Die Siegesstimmung unter den Linden

Die Nachricht vom Sieg der deutschen Armee in Belfort hat sich in Berlin wie ein Lauffeuer verbreitet. Unter den Linden feierte eine riesige Menschenmenge die Soldaten.

Um acht ein Viertel Uhr jagte gestern Abend ein Automobil durch den mittleren Fahrweg des Brandenburger Tores. Hoch aufgerichtet steht in ihm ein Generalstabsoffizier, er legt die Hände an den Mund und mit weithin hallender Stimme ruft er über den Pariser Platz: „Ein Sieg der Deutschen bei Belfort! Das 7. Armeekorps und eine Division der Franzosen geschlagen! Gebt es weiter!“ Mit der Siegesstunde fährt er die Linden entlang zum Schloss. Die Nachricht dringt in die Seitenstraßen, die von den Linden in das Innere der Stadt führen, Schutzleute sprengen sie auf, und binnen wenigen Minuten ist die vorher einsame Straße von einer schwärzlich wogenden Menge erfüllt. Unter dem Denkmal des alten Fritzen scharen sich um drei hier stehende Schutzleute dicke Menschenmassen und lauschen auf die Wortfetzen, die zu ihnen herüberdringen. Es haben sich in dieser kurzen Zeit bereits Varianten der Botschaft gebildet, man will Gewissheit haben über die kleinen Gegensätze, die sich aus Hörfehlern ergeben haben. Aber der Kern der Nachricht, dass die Deutschen am neunten Mobilmachungstag in der Nähe des fast uneinnehmbaren Belfort ein französisches Korps zu Paaren getrieben haben, hat jeder richtig erfasst, und ein tausendfaches Hurra pflanzt sich die Linden entlang bis zum Brandenburger Tore fort.
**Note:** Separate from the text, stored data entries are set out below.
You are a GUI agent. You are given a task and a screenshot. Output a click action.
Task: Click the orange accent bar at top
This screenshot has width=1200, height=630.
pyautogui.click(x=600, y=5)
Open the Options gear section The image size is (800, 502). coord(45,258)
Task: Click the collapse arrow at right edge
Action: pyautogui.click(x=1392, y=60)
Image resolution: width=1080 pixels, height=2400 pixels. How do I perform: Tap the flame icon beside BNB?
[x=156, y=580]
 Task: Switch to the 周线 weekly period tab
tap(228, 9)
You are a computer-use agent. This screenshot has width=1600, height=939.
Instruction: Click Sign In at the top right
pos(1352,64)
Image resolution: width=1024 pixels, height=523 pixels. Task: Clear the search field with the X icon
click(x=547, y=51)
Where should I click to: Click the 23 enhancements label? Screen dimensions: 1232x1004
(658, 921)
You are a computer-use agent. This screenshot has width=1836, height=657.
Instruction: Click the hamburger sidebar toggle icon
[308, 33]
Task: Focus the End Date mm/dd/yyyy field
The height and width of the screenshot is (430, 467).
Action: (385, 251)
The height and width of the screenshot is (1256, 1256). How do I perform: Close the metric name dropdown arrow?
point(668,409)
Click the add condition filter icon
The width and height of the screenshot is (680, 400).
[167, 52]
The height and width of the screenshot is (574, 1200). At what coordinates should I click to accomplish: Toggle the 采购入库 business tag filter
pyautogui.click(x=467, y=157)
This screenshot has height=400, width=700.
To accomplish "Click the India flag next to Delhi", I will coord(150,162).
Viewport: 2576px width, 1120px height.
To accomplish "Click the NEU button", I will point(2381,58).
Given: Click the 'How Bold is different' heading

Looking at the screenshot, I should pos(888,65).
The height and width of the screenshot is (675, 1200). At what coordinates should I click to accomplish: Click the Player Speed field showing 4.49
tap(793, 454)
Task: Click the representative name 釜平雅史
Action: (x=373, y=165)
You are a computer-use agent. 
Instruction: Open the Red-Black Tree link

Ein Regiment, das durch die „Linden“ marschiert, stimmt „Heil dir im Siegerkranz“ und die „Wacht am Rhein“ an. In den Stahlrohren der Gewehre stecken purpurne Rosen und buntfarbige Schwertlilien, und der Säbelgurt ist ganz besteckt mit Blumen. Die Soldaten nehmen die Blumen und werfen sie in die Menge, Knaben drängen sich, ohne dass ihnen gewehrt würde, in den Zug, und Grenadiere stülpen ihnen den Helm auf den Kopf und lassen sie für eine Weile das schwere Gewehr tragen. Immer neue Menschenmassen fluten Unter die Linden. Ein Zug junger Leute bildet sich – die elfte Stunde ist inzwischen fast vollendet – und hält in seiner Mitte eine Büste des Kaisers hoch emporgehoben, die mit einem Lorbeerkranze geschmückt ist. Vor dem kronprinzischen Palais machte der Zug Halt. Die Kronprinzessin wird am Fenster sichtbar. Sie winkt dankend der Menge zu, die das Lied „Deutschland, Deutschland über alles“ singt. Nicht minder laut äußert sich die Freude über den Erfolg der deutschen Massen an den anderen Verkehrspunkten. Das Extrablatt des „Berliner Tageblatts“, das zuerst die Kunde verbreitete, sah man überall hoch angeheftet, damit auch die Weitabstehenden die Nachricht sehen konnten.